*** Provided data ***
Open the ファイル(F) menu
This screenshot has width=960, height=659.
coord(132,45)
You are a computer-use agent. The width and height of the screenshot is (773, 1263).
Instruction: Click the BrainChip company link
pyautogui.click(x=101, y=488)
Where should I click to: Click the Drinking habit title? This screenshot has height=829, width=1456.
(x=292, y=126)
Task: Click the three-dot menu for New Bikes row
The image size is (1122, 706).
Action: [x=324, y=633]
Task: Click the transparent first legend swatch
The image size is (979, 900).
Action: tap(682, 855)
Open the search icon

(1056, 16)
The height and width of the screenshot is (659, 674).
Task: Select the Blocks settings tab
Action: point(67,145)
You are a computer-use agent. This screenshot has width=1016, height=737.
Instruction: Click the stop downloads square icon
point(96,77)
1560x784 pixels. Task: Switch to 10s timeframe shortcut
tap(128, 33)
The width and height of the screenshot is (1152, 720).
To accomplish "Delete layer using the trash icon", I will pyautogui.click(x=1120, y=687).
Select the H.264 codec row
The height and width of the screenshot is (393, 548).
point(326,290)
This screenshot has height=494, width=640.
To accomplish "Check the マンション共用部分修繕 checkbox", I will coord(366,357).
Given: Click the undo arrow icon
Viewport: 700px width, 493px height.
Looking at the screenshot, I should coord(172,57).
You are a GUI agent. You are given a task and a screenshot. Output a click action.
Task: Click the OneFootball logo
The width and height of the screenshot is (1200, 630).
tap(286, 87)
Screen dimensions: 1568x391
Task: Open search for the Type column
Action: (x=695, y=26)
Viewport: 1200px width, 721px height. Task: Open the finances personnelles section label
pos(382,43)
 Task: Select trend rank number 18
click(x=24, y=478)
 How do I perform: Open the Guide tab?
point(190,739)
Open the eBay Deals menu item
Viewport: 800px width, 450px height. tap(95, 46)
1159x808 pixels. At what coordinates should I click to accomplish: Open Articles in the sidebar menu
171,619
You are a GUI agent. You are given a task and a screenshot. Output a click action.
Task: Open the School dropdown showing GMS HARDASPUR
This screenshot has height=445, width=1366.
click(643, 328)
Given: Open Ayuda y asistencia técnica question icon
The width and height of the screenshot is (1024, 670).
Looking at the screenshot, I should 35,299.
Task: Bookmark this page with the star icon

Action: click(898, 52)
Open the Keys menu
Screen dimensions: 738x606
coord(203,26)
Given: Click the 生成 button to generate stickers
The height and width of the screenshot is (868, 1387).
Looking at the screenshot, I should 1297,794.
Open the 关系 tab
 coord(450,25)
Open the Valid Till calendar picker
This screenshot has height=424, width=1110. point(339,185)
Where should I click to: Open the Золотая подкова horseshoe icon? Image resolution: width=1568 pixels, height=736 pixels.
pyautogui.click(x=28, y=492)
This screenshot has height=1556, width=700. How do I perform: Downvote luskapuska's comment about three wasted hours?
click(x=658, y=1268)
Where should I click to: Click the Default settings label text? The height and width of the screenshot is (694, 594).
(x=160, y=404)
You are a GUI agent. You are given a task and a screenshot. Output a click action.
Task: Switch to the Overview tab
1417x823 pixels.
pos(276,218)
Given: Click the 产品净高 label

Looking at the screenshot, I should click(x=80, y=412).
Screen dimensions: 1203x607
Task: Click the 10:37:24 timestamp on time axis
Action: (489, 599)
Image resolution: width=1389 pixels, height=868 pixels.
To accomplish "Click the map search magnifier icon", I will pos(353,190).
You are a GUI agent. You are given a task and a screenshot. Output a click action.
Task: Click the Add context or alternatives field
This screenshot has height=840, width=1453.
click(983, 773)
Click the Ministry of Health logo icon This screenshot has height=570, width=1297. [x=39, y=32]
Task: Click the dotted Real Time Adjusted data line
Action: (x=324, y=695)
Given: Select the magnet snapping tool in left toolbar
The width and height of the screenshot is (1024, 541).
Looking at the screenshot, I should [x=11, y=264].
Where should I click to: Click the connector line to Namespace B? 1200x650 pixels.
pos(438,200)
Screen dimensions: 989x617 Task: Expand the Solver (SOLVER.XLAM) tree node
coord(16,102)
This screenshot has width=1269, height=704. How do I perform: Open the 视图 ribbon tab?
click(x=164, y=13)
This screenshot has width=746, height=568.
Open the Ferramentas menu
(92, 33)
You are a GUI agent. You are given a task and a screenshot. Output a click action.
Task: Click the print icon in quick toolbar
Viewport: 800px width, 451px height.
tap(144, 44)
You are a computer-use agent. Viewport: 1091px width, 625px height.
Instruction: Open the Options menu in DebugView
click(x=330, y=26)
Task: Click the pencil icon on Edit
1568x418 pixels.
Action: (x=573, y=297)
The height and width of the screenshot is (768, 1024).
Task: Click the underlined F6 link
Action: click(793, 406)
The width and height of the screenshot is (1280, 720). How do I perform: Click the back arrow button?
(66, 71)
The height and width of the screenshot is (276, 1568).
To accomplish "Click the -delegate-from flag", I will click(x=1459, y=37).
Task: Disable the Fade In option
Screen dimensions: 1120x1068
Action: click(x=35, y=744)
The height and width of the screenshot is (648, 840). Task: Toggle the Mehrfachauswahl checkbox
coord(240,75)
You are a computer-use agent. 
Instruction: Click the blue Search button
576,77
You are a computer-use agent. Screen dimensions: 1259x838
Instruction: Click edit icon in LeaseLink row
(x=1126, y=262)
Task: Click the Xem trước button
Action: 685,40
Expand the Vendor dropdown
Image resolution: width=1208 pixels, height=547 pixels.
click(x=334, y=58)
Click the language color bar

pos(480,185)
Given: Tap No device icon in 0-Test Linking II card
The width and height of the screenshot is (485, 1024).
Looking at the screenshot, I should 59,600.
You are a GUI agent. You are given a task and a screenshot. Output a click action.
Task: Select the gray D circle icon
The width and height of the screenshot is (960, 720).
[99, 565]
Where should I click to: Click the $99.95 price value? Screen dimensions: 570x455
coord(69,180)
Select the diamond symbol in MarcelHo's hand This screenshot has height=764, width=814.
***
Your task:
In the listing above, locate the line with "The image size is (1122, 706)." and the line with "Given: Open Ayuda", then extract exactly those lines and every line between them, and nothing more.

The answer:
The image size is (1122, 706).
Action: [x=324, y=633]
Task: Click the transparent first legend swatch
The image size is (979, 900).
Action: tap(682, 855)
Open the search icon

(1056, 16)
The height and width of the screenshot is (659, 674).
Task: Select the Blocks settings tab
Action: point(67,145)
You are a computer-use agent. This screenshot has width=1016, height=737.
Instruction: Click the stop downloads square icon
point(96,77)
1560x784 pixels. Task: Switch to 10s timeframe shortcut
tap(128, 33)
The width and height of the screenshot is (1152, 720).
To accomplish "Delete layer using the trash icon", I will pyautogui.click(x=1120, y=687).
Select the H.264 codec row
The height and width of the screenshot is (393, 548).
point(326,290)
This screenshot has height=494, width=640.
To accomplish "Check the マンション共用部分修繕 checkbox", I will coord(366,357).
Given: Click the undo arrow icon
Viewport: 700px width, 493px height.
Looking at the screenshot, I should coord(172,57).
You are a GUI agent. You are given a task and a screenshot. Output a click action.
Task: Click the OneFootball logo
The width and height of the screenshot is (1200, 630).
tap(286, 87)
Screen dimensions: 1568x391
Task: Open search for the Type column
Action: (x=695, y=26)
Viewport: 1200px width, 721px height. Task: Open the finances personnelles section label
pos(382,43)
 Task: Select trend rank number 18
click(x=24, y=478)
 How do I perform: Open the Guide tab?
point(190,739)
Open the eBay Deals menu item
Viewport: 800px width, 450px height. tap(95, 46)
1159x808 pixels. At what coordinates should I click to accomplish: Open Articles in the sidebar menu
171,619
You are a GUI agent. You are given a task and a screenshot. Output a click action.
Task: Open the School dropdown showing GMS HARDASPUR
This screenshot has height=445, width=1366.
click(643, 328)
Given: Open Ayuda y asistencia técnica question icon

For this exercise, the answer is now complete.